Das ist das Wesentliche in diesem Handlungskonzept: das Zusammenführen von Zivilgesellschaft und Staat.

Dieses Handlungskonzept bildet eine Kette – eine Kette der Prävention, und jede einzelne Maßnahme ist ein Glied in der Kette und wird in dem Prozess des Konzeptes ständig auf seine Wirksamkeit überprüft werden, um Rechtsextremismus und Rassismus zu bekämpfen und vorzubeugen, dass es sich nicht weiter verfestigt.

Insbesondere freuen wir uns, dass mit Verabschiedung des Haushalts 2016 im Landtag Mittel eingestellt worden sind, um die im Konzept aufgezeigten Mittel auch in die Kommunen transportieren zu können.

Denn – so hat es ein kluger Kopf in diesem Land gesagt, Ministerpräsident dieses Landes und Bundespräsident Johannes Rau – die Kommunen sind der Ernstfall der Demokratie.
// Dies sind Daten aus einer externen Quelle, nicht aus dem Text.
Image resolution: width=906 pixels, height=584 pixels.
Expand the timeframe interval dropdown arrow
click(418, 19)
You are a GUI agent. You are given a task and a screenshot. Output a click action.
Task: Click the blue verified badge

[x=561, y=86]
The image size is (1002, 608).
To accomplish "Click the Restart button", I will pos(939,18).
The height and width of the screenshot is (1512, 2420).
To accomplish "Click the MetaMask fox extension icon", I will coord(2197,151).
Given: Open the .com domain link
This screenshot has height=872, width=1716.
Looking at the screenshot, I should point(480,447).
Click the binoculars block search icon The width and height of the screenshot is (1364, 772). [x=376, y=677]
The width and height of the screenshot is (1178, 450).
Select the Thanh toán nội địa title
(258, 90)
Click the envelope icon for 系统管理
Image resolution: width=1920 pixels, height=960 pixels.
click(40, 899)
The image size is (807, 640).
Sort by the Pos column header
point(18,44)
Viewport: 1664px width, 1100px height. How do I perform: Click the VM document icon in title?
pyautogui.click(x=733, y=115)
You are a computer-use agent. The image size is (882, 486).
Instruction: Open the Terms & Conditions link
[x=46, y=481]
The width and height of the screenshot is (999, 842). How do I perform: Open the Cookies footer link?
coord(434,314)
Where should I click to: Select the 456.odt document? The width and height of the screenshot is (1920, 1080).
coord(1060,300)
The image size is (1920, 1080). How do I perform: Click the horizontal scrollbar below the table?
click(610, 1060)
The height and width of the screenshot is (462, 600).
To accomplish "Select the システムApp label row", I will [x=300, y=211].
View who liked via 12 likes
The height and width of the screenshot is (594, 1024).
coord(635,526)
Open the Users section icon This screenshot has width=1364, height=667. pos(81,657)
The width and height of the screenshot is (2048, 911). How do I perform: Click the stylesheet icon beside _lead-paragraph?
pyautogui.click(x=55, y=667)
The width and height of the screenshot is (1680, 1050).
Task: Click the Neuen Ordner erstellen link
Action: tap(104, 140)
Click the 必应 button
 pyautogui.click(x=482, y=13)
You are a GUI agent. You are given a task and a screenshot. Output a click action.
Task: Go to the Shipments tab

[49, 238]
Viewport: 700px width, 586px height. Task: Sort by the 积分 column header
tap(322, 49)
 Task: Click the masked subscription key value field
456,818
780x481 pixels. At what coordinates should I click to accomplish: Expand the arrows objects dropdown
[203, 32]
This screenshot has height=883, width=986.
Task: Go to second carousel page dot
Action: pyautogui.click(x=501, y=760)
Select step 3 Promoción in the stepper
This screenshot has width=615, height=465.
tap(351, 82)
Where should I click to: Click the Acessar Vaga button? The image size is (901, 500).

Damit unsere Kommunen wehrhaft bleiben können, müssen wir unsere Kommunen befähigen, derartige Präventionsketten auflegen zu können. Daher ist die Entwicklung der Konzepte vor Ort so wichtig.

Ich kann aus eigener Erfahrung aus meiner Heimatstadt Dortmund berichten. Wir haben lange – da gehe ich über alle Parteigrenzen hinweg – immer das rechtsextreme Problem in Dortmund negiert. Wir haben es kleingeredet. Wir haben gesagt, das sei eine Randerscheinung.

2007 trat Gott sei Dank ein Umdenken ein. Der damalige Oberbürgermeister hat den ehemaligen Superintendenten der evangelischen Kirche, Herrn Anders-Hoepgen, zum Beauftragten des Oberbürgermeisters für Demokratie, Vielfalt und Toleranz ernannt. Seitdem arbeiten die Verwaltung und die übrigen städtischen Einrichtungen mit der Zivilgesellschaft und – das ist viel wichtiger – auch mit allen politischen demokratischen Kräften in der Stadt auf Grundlage eines Ratsbeschlusses zusammen, um

Kompetenzen und Kräfte zu bündeln, sich gegen Rechtsextremismus und Rassismus aufzustellen.

Das, glaube ich, ist die Grundentscheidung: ein Bewusstsein zu schaffen, dass rassistische Äußerungen, rechtsextremistische Äußerungen und Angriffe auf unsere Demokratie eben keine Randerscheinung mehr sind. Es geht darum, das Bewusstsein in der Kommune zu wecken, dass man gemeinsam handeln muss. Denn nur durch gemeinsames Handeln lässt sich dieser Auswuchs verhindern.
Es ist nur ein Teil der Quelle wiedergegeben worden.